A diverse workforce provides an assortment of perspectives, worldviews and individual needs. To best support your people and deliver more personalized experiences, it’s vital to understand how your employees are showing up and what kind of support they require in their roles. Greg Pryor, Executive Director at Workday, points out the importance of embracing and appreciating the varying situations and circumstances your employees face:

“Some employees may be parents or caregivers, and some may be feeling worker fatigue while others are itching to return to the office,” he writes. “These are all different contexts and it’s important for you, as leaders, to understand your people’s unique situations so you can create and deliver better, more personalized experiences for them.”

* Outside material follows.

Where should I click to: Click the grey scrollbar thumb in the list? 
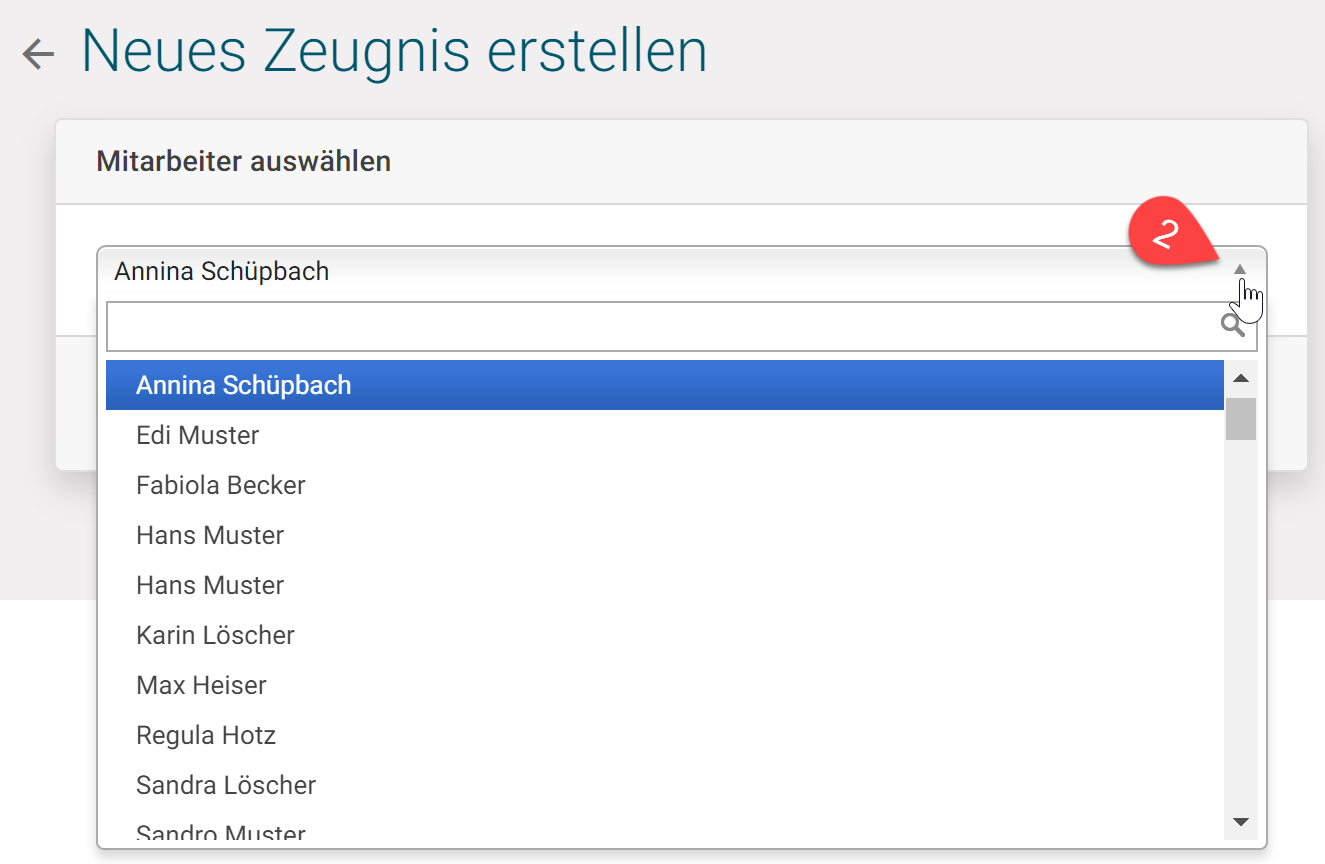pos(1241,419)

Pryor points to streaming services and music platforms that deliver highly personalized content to each consumer as a blueprint. Companies have an opportunity to leverage technology to achieve and automate similar successes around employee satisfaction. Ensuring a seamless, friction-free experience that empathizes with the needs of individuals is important, as there is no one-size-fits-all solution. We now have the technological ability to scale and provide personalized experiences based on real data, which means companies who are intentional about employee contentment have a lot to be optimistic about. More than ever, leaders can better understand their people, help them be at their best and make informed business decisions to mitigate worker turnover and fatigue.

Don't Fall Behind

Through technology, flexibility and working actively to meet employee needs, companies have an unprecedented opportunity to design and deliver quality experiences for their people. Approaching employee experience with care and purpose will be a distinguishing factor in how businesses retain their best workers and progress over time. As the workforce grows more distributed and hybrid work becomes the norm, organizations without a strong plan to enhance the employee experience risk losing their best people and falling behind their competitors.